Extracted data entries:
=-=-=
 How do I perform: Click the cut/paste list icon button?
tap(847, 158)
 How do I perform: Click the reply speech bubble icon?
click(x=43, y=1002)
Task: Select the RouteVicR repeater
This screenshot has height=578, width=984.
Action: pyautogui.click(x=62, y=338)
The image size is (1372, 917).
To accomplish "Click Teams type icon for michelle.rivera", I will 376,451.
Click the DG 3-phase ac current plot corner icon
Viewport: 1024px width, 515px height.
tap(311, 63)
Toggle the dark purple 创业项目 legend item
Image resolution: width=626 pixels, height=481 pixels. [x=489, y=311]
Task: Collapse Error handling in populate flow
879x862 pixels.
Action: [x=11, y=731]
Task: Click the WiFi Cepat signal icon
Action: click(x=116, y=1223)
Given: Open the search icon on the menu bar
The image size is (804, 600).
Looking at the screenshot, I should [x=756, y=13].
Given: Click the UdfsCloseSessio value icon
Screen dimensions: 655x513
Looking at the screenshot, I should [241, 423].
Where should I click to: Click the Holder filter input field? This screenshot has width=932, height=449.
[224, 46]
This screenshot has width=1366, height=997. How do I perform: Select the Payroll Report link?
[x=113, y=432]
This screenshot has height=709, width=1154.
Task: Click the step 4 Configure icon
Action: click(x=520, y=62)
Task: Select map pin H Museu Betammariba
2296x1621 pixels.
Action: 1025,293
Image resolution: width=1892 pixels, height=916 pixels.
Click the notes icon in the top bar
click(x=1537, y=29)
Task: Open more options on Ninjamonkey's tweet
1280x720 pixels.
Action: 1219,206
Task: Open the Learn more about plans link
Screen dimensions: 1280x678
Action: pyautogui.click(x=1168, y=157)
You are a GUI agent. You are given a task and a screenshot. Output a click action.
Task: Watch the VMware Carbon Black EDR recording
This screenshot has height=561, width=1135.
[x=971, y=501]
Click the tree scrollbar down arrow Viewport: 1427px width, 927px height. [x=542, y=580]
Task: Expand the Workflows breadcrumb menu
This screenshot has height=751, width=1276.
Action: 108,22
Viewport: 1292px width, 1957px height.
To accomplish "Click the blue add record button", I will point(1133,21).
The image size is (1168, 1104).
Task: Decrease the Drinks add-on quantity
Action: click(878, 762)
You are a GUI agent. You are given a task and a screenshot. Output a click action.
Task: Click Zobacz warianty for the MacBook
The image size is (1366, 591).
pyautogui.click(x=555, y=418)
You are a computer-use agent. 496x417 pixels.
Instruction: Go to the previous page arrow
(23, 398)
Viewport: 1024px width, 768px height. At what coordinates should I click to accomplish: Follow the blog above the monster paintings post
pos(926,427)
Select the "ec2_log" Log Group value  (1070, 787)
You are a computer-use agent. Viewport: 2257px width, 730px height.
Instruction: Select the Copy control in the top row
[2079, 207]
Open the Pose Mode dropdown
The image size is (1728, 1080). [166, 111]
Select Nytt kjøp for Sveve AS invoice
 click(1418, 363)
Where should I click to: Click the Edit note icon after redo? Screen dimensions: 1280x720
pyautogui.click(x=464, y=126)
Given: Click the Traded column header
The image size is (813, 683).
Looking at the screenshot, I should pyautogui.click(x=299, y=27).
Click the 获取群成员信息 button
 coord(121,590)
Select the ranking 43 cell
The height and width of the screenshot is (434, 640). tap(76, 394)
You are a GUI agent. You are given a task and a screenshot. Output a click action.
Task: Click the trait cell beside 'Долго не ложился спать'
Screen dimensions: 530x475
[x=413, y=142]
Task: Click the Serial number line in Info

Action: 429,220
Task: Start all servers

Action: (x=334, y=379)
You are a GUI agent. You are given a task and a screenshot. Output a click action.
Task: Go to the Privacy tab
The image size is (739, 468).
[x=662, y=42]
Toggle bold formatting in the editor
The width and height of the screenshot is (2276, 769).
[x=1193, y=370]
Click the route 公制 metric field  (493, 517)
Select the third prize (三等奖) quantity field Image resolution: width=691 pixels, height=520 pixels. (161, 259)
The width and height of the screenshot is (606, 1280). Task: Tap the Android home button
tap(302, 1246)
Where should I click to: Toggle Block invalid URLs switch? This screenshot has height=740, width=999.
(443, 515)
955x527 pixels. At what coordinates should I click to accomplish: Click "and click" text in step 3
=-=-=
Copy out the entries. Leave every line exactly as it is.

 How do I perform: Click the cut/paste list icon button?
tap(847, 158)
 How do I perform: Click the reply speech bubble icon?
click(x=43, y=1002)
Task: Select the RouteVicR repeater
This screenshot has height=578, width=984.
Action: pyautogui.click(x=62, y=338)
The image size is (1372, 917).
To accomplish "Click Teams type icon for michelle.rivera", I will 376,451.
Click the DG 3-phase ac current plot corner icon
Viewport: 1024px width, 515px height.
tap(311, 63)
Toggle the dark purple 创业项目 legend item
Image resolution: width=626 pixels, height=481 pixels. [x=489, y=311]
Task: Collapse Error handling in populate flow
879x862 pixels.
Action: [x=11, y=731]
Task: Click the WiFi Cepat signal icon
Action: click(x=116, y=1223)
Given: Open the search icon on the menu bar
The image size is (804, 600).
Looking at the screenshot, I should [x=756, y=13].
Given: Click the UdfsCloseSessio value icon
Screen dimensions: 655x513
Looking at the screenshot, I should [241, 423].
Where should I click to: Click the Holder filter input field? This screenshot has width=932, height=449.
[224, 46]
This screenshot has width=1366, height=997. How do I perform: Select the Payroll Report link?
[x=113, y=432]
This screenshot has height=709, width=1154.
Task: Click the step 4 Configure icon
Action: click(x=520, y=62)
Task: Select map pin H Museu Betammariba
2296x1621 pixels.
Action: 1025,293
Image resolution: width=1892 pixels, height=916 pixels.
Click the notes icon in the top bar
click(x=1537, y=29)
Task: Open more options on Ninjamonkey's tweet
1280x720 pixels.
Action: 1219,206
Task: Open the Learn more about plans link
Screen dimensions: 1280x678
Action: pyautogui.click(x=1168, y=157)
You are a GUI agent. You are given a task and a screenshot. Output a click action.
Task: Watch the VMware Carbon Black EDR recording
This screenshot has height=561, width=1135.
[x=971, y=501]
Click the tree scrollbar down arrow Viewport: 1427px width, 927px height. [x=542, y=580]
Task: Expand the Workflows breadcrumb menu
This screenshot has height=751, width=1276.
Action: 108,22
Viewport: 1292px width, 1957px height.
To accomplish "Click the blue add record button", I will point(1133,21).
The image size is (1168, 1104).
Task: Decrease the Drinks add-on quantity
Action: click(878, 762)
You are a GUI agent. You are given a task and a screenshot. Output a click action.
Task: Click Zobacz warianty for the MacBook
The image size is (1366, 591).
pyautogui.click(x=555, y=418)
You are a computer-use agent. 496x417 pixels.
Instruction: Go to the previous page arrow
(23, 398)
Viewport: 1024px width, 768px height. At what coordinates should I click to accomplish: Follow the blog above the monster paintings post
pos(926,427)
Select the "ec2_log" Log Group value  (1070, 787)
You are a computer-use agent. Viewport: 2257px width, 730px height.
Instruction: Select the Copy control in the top row
[2079, 207]
Open the Pose Mode dropdown
The image size is (1728, 1080). [166, 111]
Select Nytt kjøp for Sveve AS invoice
 click(1418, 363)
Where should I click to: Click the Edit note icon after redo? Screen dimensions: 1280x720
pyautogui.click(x=464, y=126)
Given: Click the Traded column header
The image size is (813, 683).
Looking at the screenshot, I should pyautogui.click(x=299, y=27).
Click the 获取群成员信息 button
 coord(121,590)
Select the ranking 43 cell
The height and width of the screenshot is (434, 640). tap(76, 394)
You are a GUI agent. You are given a task and a screenshot. Output a click action.
Task: Click the trait cell beside 'Долго не ложился спать'
Screen dimensions: 530x475
[x=413, y=142]
Task: Click the Serial number line in Info

Action: 429,220
Task: Start all servers

Action: (x=334, y=379)
You are a GUI agent. You are given a task and a screenshot. Output a click action.
Task: Go to the Privacy tab
The image size is (739, 468).
[x=662, y=42]
Toggle bold formatting in the editor
The width and height of the screenshot is (2276, 769).
[x=1193, y=370]
Click the route 公制 metric field  (493, 517)
Select the third prize (三等奖) quantity field Image resolution: width=691 pixels, height=520 pixels. (161, 259)
The width and height of the screenshot is (606, 1280). Task: Tap the Android home button
tap(302, 1246)
Where should I click to: Toggle Block invalid URLs switch? This screenshot has height=740, width=999.
(443, 515)
955x527 pixels. At what coordinates should I click to accomplish: Click "and click" text in step 3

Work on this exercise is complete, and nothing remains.